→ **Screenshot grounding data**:

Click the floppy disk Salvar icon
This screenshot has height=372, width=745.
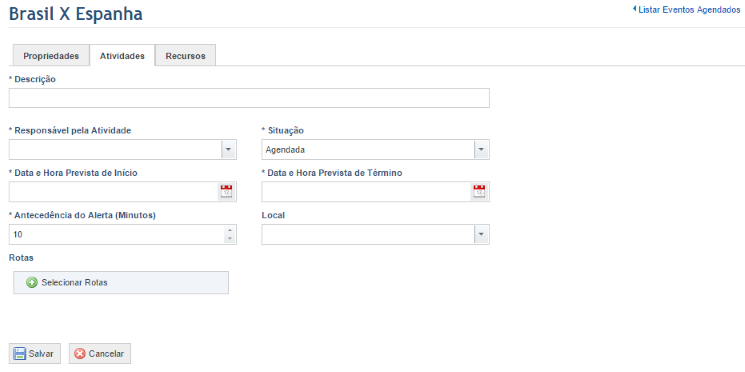[x=19, y=354]
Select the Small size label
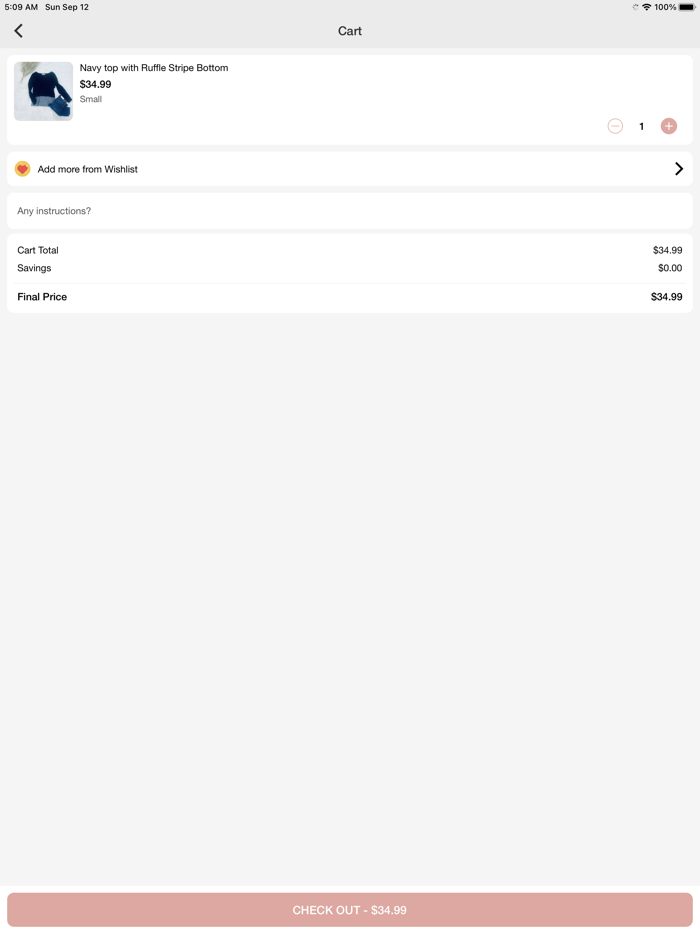This screenshot has height=934, width=700. 91,99
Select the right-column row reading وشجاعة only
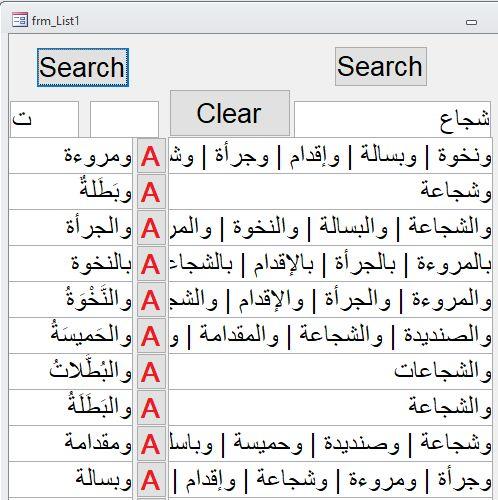Screen dimensions: 498x500 click(x=330, y=192)
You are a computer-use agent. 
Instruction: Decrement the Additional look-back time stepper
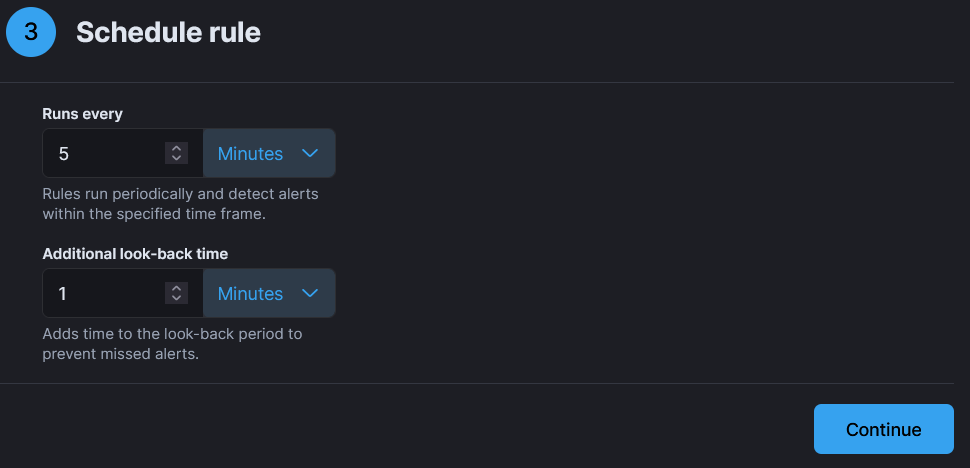(176, 298)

→ **WHAT IS NEEDED**: The expected output is an exact retyping of the lines from the line with "Select the right-column" through the last line of the data, with both ends kept and the pictures dropped.

→ **OUTPUT**:
Select the right-column row reading وشجاعة only
Screen dimensions: 498x500 click(x=330, y=192)
You are a computer-use agent. 
Instruction: Decrement the Additional look-back time stepper
(176, 298)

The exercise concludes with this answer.